Write out, word for word, every line from the one containing "The width and height of the screenshot is (884, 608)." through the final line of the records.
***** PROVIDED RECORDS *****
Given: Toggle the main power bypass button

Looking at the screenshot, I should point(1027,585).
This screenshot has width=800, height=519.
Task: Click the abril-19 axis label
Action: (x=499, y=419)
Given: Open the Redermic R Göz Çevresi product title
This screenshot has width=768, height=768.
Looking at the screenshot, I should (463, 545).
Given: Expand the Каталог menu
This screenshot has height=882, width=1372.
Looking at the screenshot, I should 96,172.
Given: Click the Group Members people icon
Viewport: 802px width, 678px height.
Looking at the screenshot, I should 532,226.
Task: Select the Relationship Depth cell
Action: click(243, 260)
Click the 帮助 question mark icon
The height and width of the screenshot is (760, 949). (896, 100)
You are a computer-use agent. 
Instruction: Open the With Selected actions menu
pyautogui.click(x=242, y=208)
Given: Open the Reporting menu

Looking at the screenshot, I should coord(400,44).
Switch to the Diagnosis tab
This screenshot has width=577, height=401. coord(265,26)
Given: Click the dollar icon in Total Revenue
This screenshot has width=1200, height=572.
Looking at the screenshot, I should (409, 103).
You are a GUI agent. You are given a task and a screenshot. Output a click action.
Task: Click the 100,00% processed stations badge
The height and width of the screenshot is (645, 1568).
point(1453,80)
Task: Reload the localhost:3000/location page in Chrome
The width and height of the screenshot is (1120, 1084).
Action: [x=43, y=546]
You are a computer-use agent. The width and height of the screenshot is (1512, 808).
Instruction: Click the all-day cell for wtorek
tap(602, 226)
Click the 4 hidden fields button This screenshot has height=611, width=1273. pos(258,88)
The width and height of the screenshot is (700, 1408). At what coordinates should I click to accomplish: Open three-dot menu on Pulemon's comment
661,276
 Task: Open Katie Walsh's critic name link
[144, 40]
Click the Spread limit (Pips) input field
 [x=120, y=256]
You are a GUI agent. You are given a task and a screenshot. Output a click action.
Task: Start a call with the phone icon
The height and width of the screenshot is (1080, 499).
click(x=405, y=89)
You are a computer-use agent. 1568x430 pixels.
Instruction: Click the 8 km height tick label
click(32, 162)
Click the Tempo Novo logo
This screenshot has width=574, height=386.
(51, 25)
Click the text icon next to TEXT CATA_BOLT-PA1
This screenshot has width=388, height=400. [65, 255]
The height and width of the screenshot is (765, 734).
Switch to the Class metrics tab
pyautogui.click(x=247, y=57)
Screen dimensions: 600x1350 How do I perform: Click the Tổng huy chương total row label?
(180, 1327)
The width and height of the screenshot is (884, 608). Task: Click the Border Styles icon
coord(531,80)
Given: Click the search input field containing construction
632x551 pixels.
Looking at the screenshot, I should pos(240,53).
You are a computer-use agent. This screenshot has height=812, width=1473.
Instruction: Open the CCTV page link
*****
> _SOLUTION FOR THIS PROBLEM_:
The width and height of the screenshot is (884, 608). Task: Click the Border Styles icon
coord(531,80)
Given: Click the search input field containing construction
632x551 pixels.
Looking at the screenshot, I should pos(240,53).
You are a computer-use agent. This screenshot has height=812, width=1473.
Instruction: Open the CCTV page link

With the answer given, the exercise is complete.